[RECORDS TO PROCESS — start]

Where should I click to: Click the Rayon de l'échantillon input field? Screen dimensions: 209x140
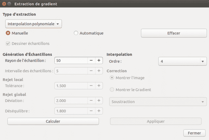(71, 61)
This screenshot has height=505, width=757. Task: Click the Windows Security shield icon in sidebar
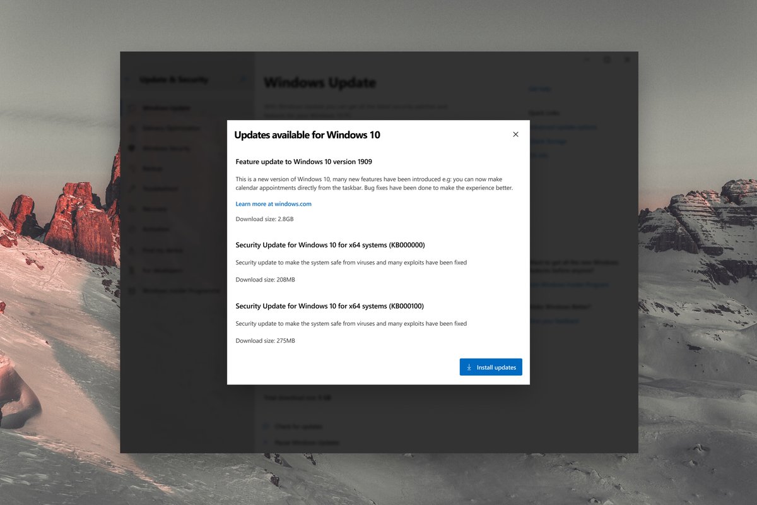[131, 148]
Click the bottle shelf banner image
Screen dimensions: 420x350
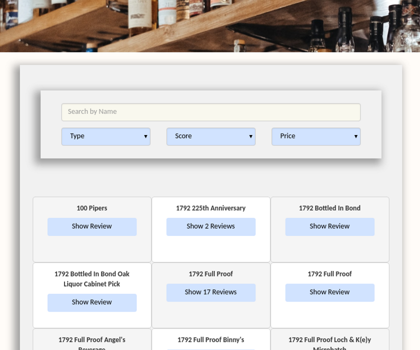click(210, 25)
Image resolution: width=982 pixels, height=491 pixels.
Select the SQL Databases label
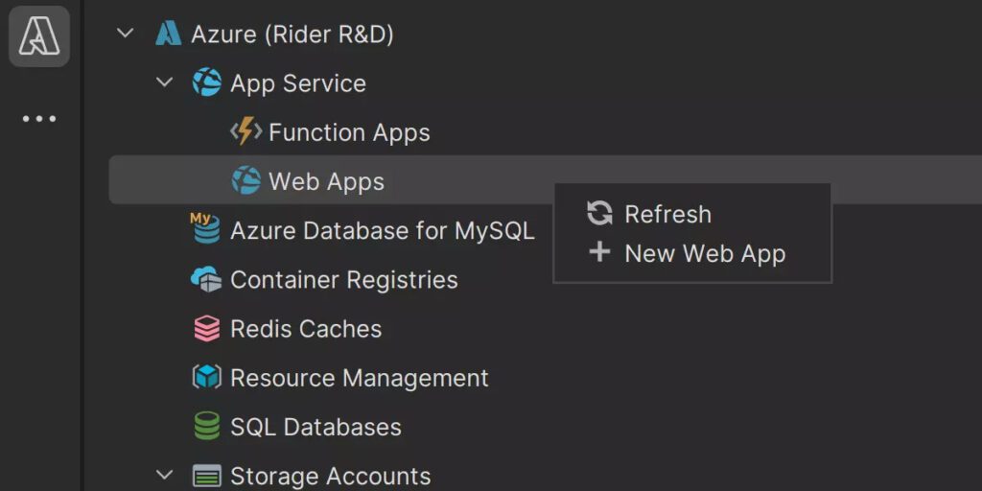[x=316, y=427]
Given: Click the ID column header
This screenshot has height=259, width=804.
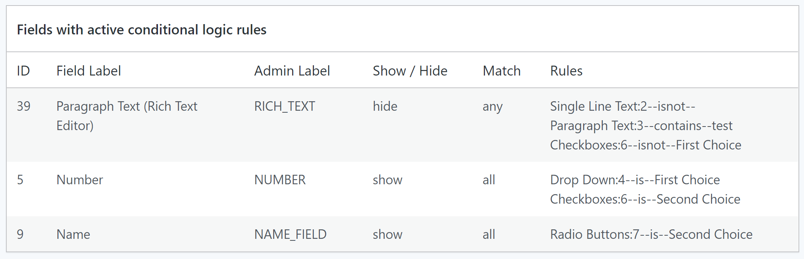Looking at the screenshot, I should (x=23, y=71).
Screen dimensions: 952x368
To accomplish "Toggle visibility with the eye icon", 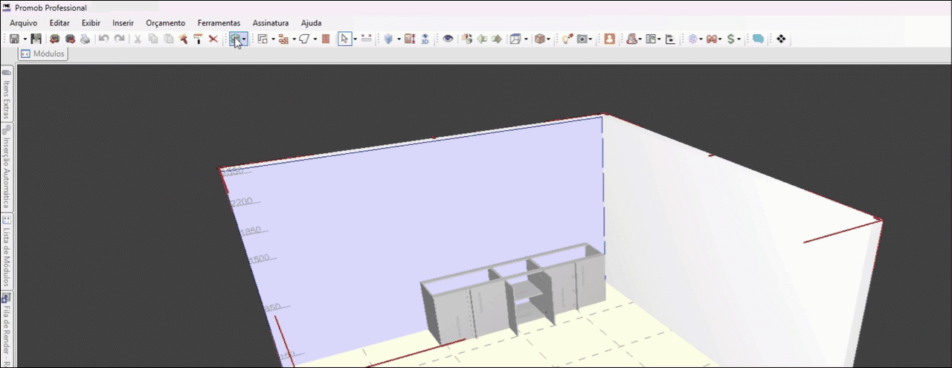I will click(448, 39).
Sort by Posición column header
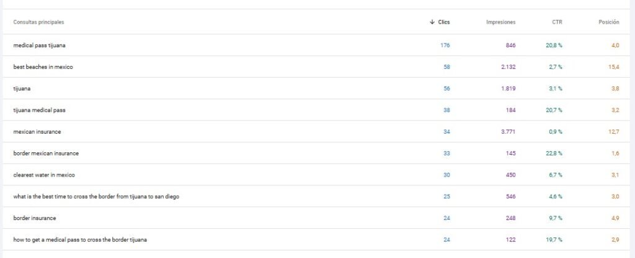 (x=609, y=22)
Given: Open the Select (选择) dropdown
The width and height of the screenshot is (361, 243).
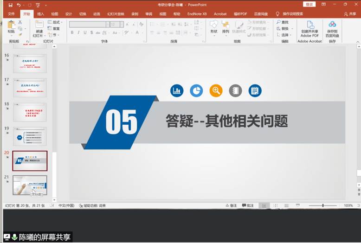Looking at the screenshot, I should 284,35.
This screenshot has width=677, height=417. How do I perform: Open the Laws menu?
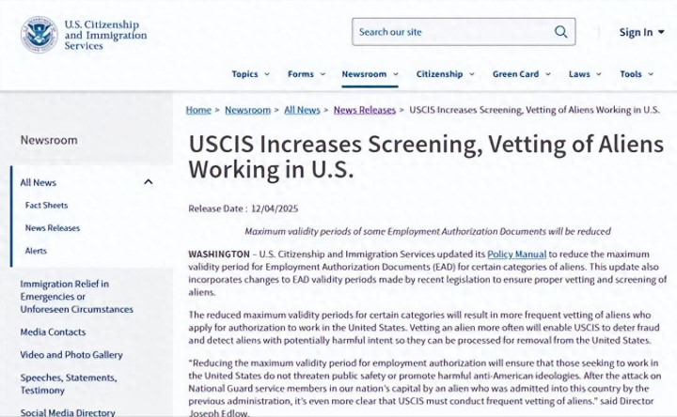coord(585,74)

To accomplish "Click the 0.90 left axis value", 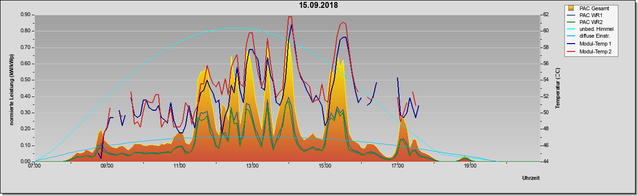I will (26, 15).
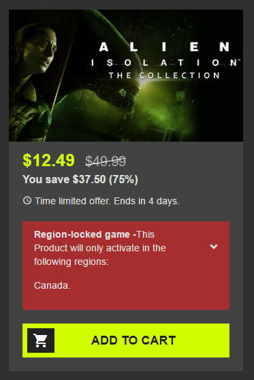Image resolution: width=254 pixels, height=380 pixels.
Task: Click the 'ISOLATION' word in banner
Action: [164, 63]
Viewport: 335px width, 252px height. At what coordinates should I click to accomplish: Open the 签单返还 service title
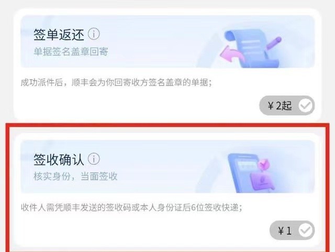pyautogui.click(x=59, y=35)
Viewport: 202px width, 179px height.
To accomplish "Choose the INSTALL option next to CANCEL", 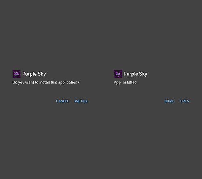I will click(x=82, y=101).
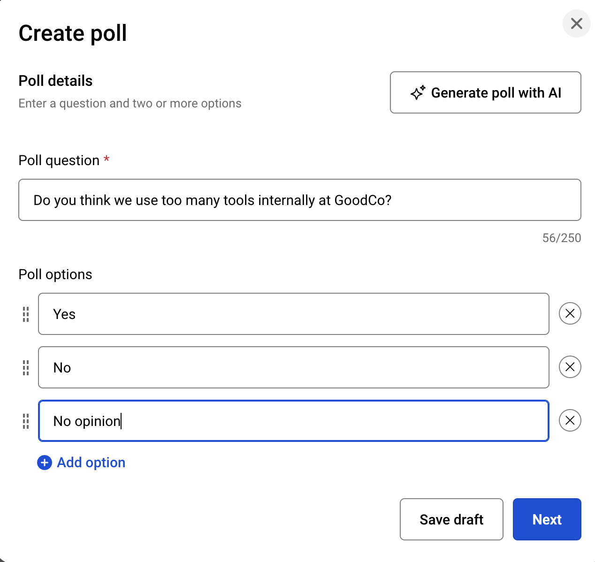Focus the poll question text field
This screenshot has width=595, height=562.
(299, 200)
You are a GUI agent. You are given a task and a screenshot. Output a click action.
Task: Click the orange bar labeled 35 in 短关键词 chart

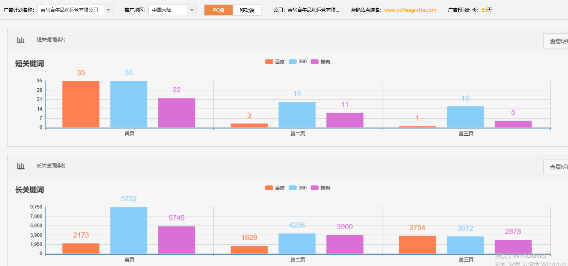pos(80,104)
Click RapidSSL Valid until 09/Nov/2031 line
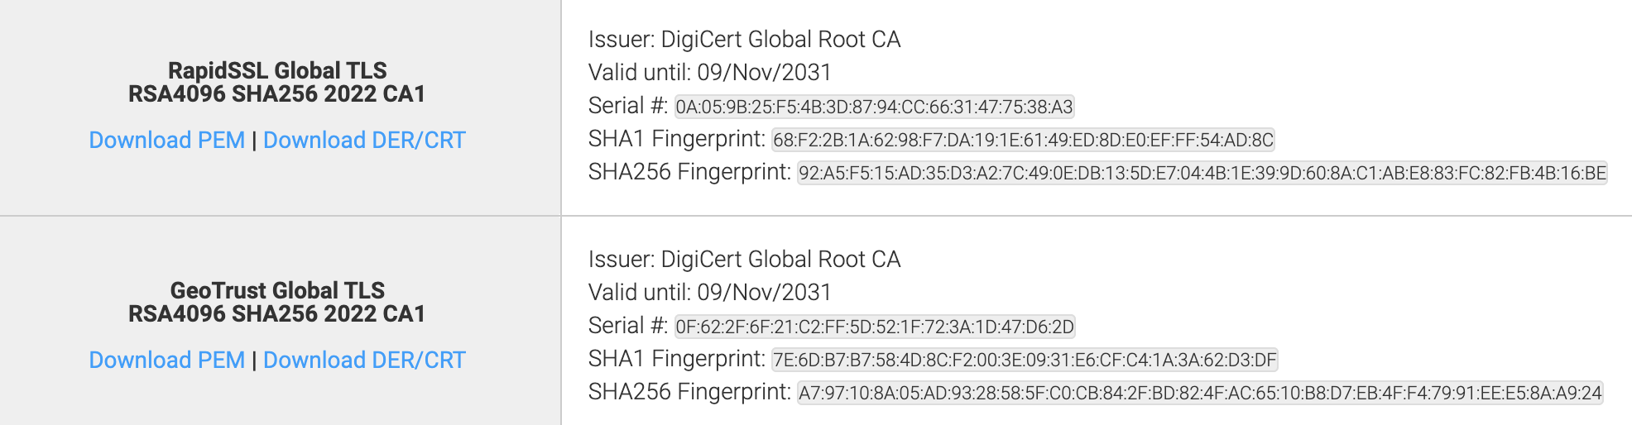The height and width of the screenshot is (425, 1632). click(709, 73)
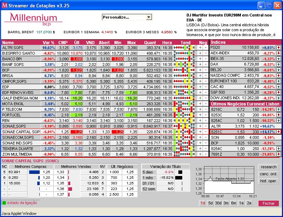Select the 30d chart period tab

click(218, 203)
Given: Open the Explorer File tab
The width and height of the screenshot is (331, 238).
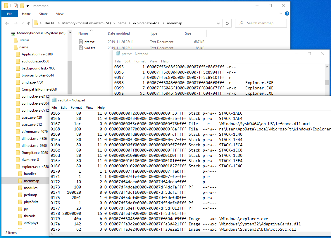Looking at the screenshot, I should coord(10,14).
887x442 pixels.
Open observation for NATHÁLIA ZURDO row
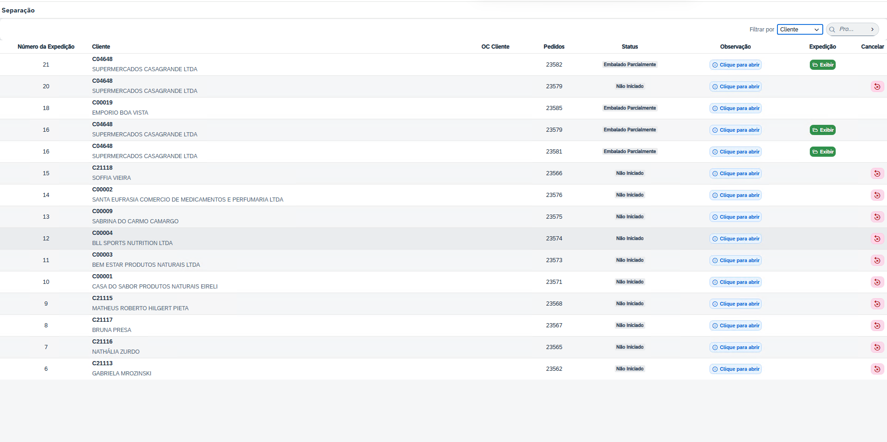[x=735, y=347]
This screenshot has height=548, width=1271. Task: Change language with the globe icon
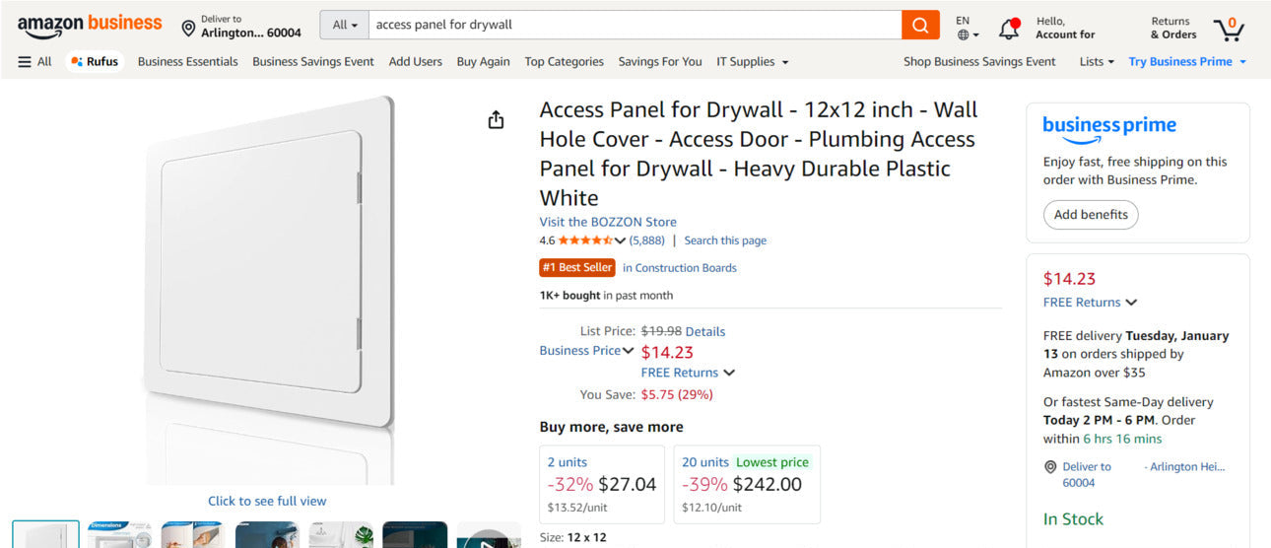tap(968, 28)
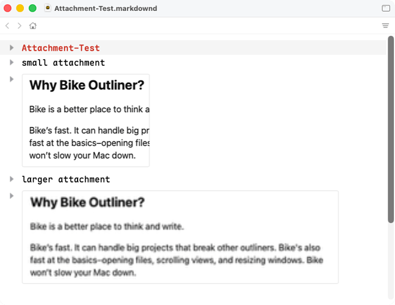Click the document icon beside the filename
Image resolution: width=395 pixels, height=305 pixels.
(48, 8)
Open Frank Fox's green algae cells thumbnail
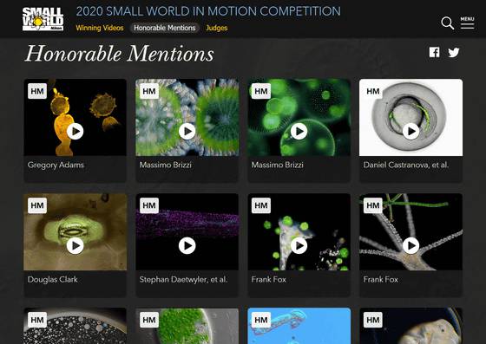The image size is (486, 344). (299, 232)
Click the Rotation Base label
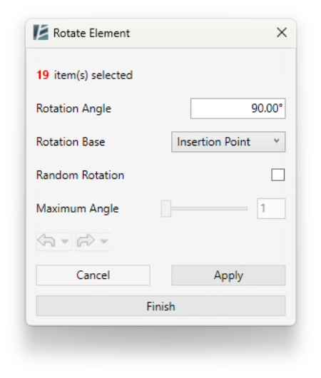 click(x=71, y=142)
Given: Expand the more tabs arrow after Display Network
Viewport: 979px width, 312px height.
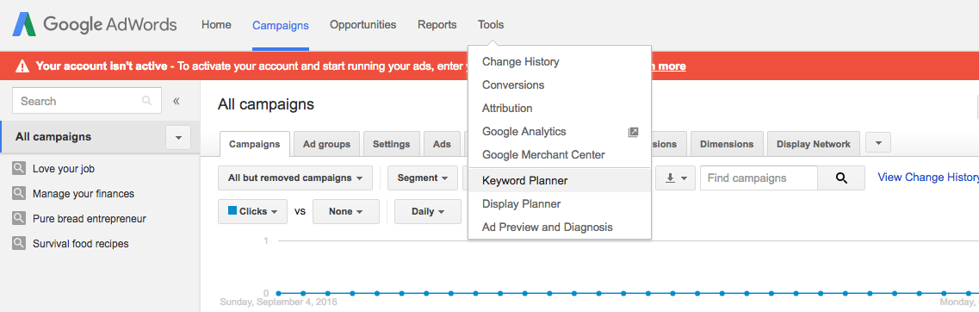Looking at the screenshot, I should (x=878, y=144).
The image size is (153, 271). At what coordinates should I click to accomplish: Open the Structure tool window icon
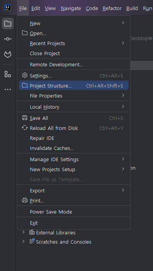8,74
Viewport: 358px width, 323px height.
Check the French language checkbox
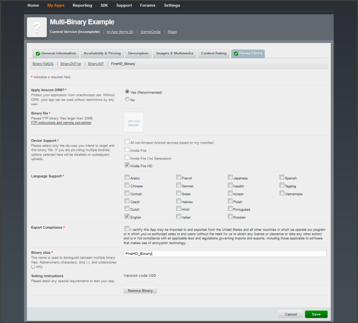179,177
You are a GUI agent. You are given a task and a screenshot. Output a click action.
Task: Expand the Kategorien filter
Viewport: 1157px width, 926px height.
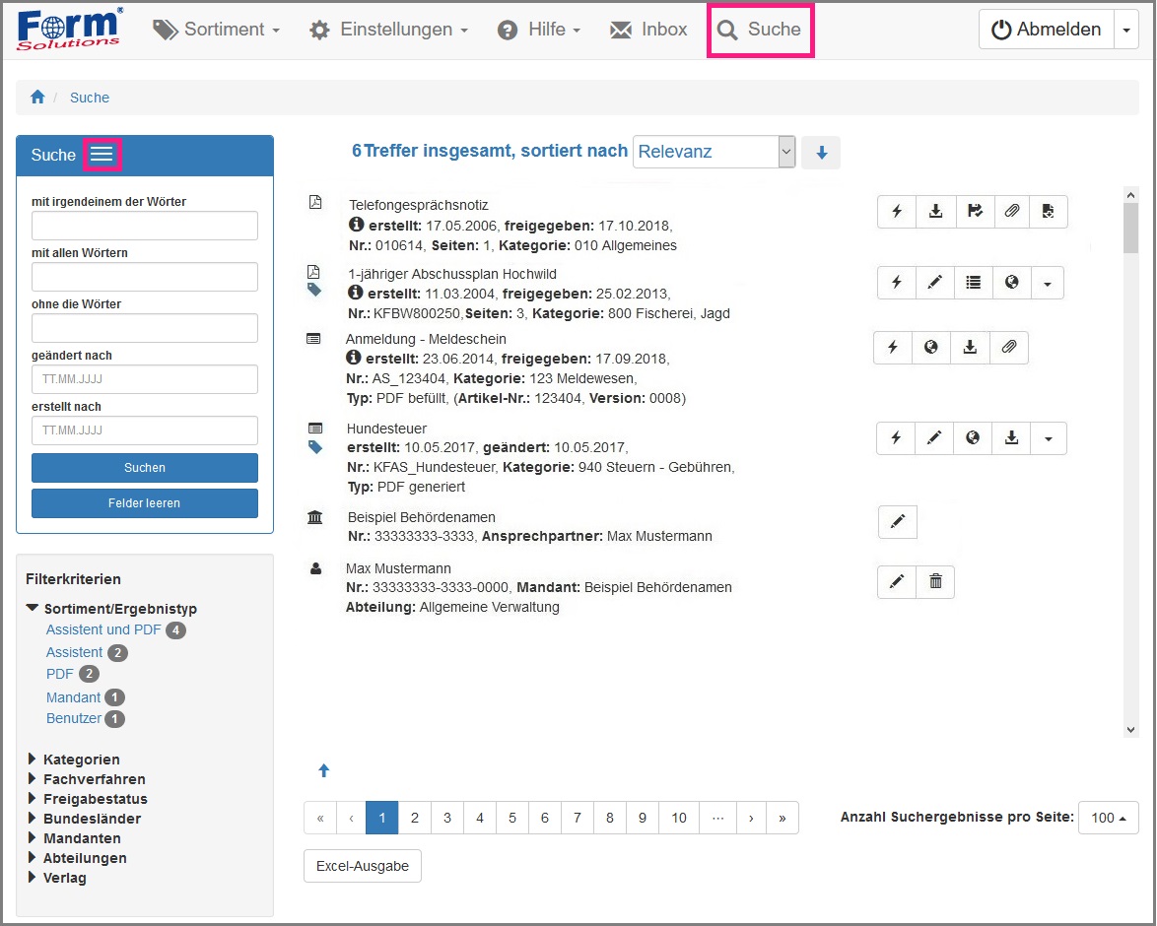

[RECORDS TO PROCESS — finish]

### GOAL OF THE EXERCISE
Ignoring the pictures, write out word for word only the lines from the one containing "Viewport: 979px width, 312px height." through the last line of the data, both ends included.

### EXPECTED ANSWER
Viewport: 979px width, 312px height.
Looking at the screenshot, I should (x=878, y=144).
The image size is (153, 271). At what coordinates should I click to accomplish: Open the Structure tool window icon
8,74
Viewport: 358px width, 323px height.
Check the French language checkbox
179,177
You are a GUI agent. You are given a task and a screenshot. Output a click action.
Task: Expand the Kategorien filter
Viewport: 1157px width, 926px height.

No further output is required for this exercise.